ARTICLE:
[HN Gopher] Show HN: My Single-File Python Script I Used to Repl...
___________________________________________________________________
Show HN: My Single-File Python Script I Used to Replace Splunk in
My Startup
My immediate reaction to today's news that Splunk was being
acquired was to comment in the HN discussion for that story: "I
hated Splunk so much that I spent a couple days a few months ago
writing a single 1200 line python script that does absolutely
everything I need in terms of automatic log collection, ingestion,
and analysis from a fleet of cloud instances. It pulls in all the
log lines, enriches them with useful metadata like the IP address
of the instance, the machine name, the log source, the datetime,
etc. and stores it all in SQlite, which it then exposes to a very
convenient web interface using Datasette. I put it in a cronjob
and it's infinitely better (at least for my purposes) than Splunk,
which is just a total nightmare to use, and can be customized super
easily and quickly. My coworkers all prefer it to Splunk as well.
And oh yeah, it's totally free instead of costing my company
thousands of dollars a year! If I owned CSCO stock I would sell
it-- this deal shows incredibly bad judgment." I had been meaning
to clean it up a bit and open-source it but never got around to it.

SUPPLIED INFORMATION:
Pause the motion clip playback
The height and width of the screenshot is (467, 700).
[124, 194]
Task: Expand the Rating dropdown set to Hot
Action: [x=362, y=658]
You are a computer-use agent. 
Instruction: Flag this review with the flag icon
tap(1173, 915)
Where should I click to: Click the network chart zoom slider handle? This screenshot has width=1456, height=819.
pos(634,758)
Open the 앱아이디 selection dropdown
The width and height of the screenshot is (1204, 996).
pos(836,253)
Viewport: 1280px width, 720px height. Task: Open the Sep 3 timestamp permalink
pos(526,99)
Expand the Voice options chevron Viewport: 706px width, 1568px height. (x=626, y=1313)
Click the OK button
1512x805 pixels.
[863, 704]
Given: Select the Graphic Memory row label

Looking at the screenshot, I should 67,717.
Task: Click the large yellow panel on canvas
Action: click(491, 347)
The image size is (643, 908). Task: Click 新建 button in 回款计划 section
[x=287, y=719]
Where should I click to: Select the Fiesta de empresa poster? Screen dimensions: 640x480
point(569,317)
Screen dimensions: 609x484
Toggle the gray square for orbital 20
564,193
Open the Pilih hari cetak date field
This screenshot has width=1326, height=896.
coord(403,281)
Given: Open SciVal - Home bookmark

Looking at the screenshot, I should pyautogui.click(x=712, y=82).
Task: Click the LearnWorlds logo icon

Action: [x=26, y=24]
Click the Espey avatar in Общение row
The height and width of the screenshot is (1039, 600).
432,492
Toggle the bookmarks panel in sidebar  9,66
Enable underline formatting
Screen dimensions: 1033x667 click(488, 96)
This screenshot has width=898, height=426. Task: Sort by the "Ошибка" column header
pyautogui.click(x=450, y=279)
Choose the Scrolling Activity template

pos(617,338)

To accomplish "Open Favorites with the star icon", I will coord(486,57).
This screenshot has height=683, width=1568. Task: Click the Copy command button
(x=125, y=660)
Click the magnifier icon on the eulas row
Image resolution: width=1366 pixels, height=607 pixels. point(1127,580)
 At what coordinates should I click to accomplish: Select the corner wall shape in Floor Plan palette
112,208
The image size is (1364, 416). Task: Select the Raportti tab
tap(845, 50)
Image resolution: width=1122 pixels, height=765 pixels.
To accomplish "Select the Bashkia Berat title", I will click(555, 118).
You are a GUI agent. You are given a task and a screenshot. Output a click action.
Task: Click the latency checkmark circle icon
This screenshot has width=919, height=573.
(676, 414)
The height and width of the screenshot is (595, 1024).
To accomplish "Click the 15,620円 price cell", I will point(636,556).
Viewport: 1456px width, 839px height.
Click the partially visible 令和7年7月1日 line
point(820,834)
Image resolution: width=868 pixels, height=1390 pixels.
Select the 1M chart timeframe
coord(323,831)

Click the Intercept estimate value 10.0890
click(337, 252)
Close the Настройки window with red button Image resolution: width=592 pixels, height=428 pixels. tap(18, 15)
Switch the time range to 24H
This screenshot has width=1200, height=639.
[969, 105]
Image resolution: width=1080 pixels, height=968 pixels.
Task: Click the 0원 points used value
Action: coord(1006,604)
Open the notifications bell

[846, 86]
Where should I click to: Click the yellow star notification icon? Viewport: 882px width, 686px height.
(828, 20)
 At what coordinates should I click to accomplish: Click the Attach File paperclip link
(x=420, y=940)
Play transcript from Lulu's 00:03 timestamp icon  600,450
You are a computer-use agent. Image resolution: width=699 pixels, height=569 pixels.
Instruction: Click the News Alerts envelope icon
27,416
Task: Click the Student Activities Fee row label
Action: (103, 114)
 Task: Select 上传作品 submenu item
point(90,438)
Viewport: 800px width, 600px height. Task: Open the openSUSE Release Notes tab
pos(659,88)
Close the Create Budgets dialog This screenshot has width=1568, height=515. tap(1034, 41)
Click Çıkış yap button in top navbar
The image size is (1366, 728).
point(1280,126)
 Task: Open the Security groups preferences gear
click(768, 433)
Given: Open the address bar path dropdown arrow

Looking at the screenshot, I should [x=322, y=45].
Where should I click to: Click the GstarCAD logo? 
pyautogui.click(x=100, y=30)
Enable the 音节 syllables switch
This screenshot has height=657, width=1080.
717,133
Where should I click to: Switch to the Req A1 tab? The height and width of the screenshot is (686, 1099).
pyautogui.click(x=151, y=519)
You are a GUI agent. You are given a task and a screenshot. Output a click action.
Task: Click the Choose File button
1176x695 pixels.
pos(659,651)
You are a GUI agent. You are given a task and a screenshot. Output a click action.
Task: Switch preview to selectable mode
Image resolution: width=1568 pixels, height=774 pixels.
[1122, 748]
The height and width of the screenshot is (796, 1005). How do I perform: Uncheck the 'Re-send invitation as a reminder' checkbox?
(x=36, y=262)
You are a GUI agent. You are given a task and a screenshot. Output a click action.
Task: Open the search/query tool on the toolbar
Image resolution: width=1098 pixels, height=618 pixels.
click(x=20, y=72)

SHORT TASK 1:
How many lines long is the Python script described in the Show HN post?
SHORT TASK 2:
Write out the passage of the Show HN post that starts at the words "And oh yeah, it's" and ends after "around to it.".

WRITTEN REPLY 1:
1200 lines

WRITTEN REPLY 2:
And oh yeah, it's totally free instead of costing my company
thousands of dollars a year! If I owned CSCO stock I would sell
it-- this deal shows incredibly bad judgment." I had been meaning
to clean it up a bit and open-source it but never got around to it.